# Thinking Of Getting A Black Mask Elongatus



## Fishmaniac (May 2, 2010)

I'm thinking of getting a black mask variety of the serrasalmus elongatus...anyone have any thoughts or feedback about this?


----------



## CLUSTER ONE (Aug 2, 2006)

go for it. There a fast and somewhat active piranhas thats often aggressive, Its also cool that they dont have the same shap as most other p's


----------



## Soul Assassin (Nov 21, 2006)

get a long tank as they are fast swimmers like mentioned by Cluster One


----------



## Sacrifice (Sep 24, 2006)

I like them simply because they don't look like the typical piranha.
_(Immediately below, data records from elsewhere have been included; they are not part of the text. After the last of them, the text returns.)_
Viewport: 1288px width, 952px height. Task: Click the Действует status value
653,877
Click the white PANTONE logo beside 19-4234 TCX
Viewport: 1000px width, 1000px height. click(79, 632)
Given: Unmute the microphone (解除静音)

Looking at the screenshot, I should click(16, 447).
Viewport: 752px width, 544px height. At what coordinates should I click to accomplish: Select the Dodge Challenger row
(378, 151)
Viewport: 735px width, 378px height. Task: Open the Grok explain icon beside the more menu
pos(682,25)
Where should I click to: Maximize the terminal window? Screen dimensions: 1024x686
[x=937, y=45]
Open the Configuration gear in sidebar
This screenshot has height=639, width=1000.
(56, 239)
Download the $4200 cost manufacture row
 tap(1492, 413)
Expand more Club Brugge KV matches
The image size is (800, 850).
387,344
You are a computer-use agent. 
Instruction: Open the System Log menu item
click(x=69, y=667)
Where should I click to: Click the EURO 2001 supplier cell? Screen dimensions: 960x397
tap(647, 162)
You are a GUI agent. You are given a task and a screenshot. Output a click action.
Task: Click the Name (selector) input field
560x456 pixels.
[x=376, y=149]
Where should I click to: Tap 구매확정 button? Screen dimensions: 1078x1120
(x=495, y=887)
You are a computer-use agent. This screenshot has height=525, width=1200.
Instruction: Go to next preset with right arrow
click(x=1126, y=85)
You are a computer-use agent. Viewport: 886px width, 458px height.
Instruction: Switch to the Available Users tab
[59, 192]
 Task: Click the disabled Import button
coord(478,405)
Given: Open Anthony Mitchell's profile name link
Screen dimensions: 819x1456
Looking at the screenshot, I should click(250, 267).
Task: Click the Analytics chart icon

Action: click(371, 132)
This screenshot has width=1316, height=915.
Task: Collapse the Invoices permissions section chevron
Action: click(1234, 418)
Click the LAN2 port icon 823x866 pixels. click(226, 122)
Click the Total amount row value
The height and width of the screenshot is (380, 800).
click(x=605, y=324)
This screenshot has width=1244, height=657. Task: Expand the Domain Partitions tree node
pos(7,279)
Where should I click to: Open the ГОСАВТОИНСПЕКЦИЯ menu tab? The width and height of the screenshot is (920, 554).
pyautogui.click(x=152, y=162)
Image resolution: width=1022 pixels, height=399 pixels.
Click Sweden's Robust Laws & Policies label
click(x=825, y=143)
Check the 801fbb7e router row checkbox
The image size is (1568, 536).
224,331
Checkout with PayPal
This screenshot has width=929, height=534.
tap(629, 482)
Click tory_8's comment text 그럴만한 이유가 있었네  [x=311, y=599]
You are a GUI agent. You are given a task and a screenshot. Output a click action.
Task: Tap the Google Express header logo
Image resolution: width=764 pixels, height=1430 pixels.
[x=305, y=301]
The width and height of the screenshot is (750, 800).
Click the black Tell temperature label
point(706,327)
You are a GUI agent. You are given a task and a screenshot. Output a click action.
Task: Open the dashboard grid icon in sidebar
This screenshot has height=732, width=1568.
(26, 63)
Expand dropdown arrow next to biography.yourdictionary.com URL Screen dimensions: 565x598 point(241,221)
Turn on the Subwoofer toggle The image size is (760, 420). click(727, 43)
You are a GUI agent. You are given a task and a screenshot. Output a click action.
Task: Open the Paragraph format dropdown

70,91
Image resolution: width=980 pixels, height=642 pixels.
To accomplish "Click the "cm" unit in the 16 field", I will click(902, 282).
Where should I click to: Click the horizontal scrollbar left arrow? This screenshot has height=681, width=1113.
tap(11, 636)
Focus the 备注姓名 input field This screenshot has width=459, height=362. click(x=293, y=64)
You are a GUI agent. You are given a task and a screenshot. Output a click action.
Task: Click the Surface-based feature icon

In fact most guest will have no clue what's in your tank. I love the rarity of them. I would also follow the previous recommendation of getting a took with a long footprint, Elongs are quick little sprinters and need the length.

Sacrifice


----------



## Gmanx (May 10, 2010)

Go for it mate i got an Elong they are great little fish.


----------



## rhom15 (Dec 20, 2009)

i have two cool fish and very fast go for it


----------



## RedSoxfan (Apr 7, 2010)

They sound great,go for it!!!!


----------



## TJcali (Mar 27, 2009)

I say you get 2 Iam seriosly thinking of getting one also go for it man


----------



## ___ (Feb 19, 2006)

I was thinking of getting another setup and getting an elong

Go for it


----------



## Fishmaniac (May 2, 2010)

Anyone know any differences between the elongatus, and the black mask variety elongatus?


----------



## Gmanx (May 10, 2010)

Think they the same fish mate just diffrent markings on them, couuld be wrong.


----------



## T-wag (May 21, 2009)

yeah they are the same fish...just come from different areas....my little elong was about half a inch when i got him now hes pushin a little more than and inch and is very aggressive and hungry at all times and always active....cant wait till he gets bigger but hes a great fish man!


----------



## DaElongatus (Jul 30, 2005)

i had a 8" elong and he ate off my hand ... do it


----------



## spec-v (Feb 27, 2005)

DaElongatus said:


> i had a 8" elong and he ate off my hand ... do it


They have a black mask Elong at the store near me, I was gonna get it but super exspensive 250.00 for 4-6 inch fish...


----------



## DaElongatus (Jul 30, 2005)

spec-v said:


> i had a 8" elong and he ate off my hand ... do it


They have a black mask Elong at the store near me, I was gonna get it but super exspensive 250.00 for 4-6 inch fish...








[/quote]

where are you located??? im able to get you one for good price.


----------



## spec-v (Feb 27, 2005)

DaElongatus said:


> i had a 8" elong and he ate off my hand ... do it


They have a black mask Elong at the store near me, I was gonna get it but super exspensive 250.00 for 4-6 inch fish...








[/quote]

where are you located??? im able to get you one for good price.
[/quote]
MD/DC/VA metro area


----------



## rhom15 (Dec 20, 2009)

250.00 thats alot i picked up a 7" for 125.00 but thay are cool fish and very fast has anyone had goog luck with the baby ones going around


----------



## I Can Mate (Apr 8, 2010)

my bm elongatus is weird, he only shows his mask when he is done chasing my fingers for 3-5 mins. i did also notice feeding him shrimp has his belly starting to get orange-yellow


----------



## ___ (Feb 19, 2006)

I Can Mate said:


> my bm elongatus is weird, he only shows his mask when he is done chasing my fingers for 3-5 mins. i did also notice feeding him shrimp has his belly starting to get orange-yellow


Get some pics of that... Id love to see is


----------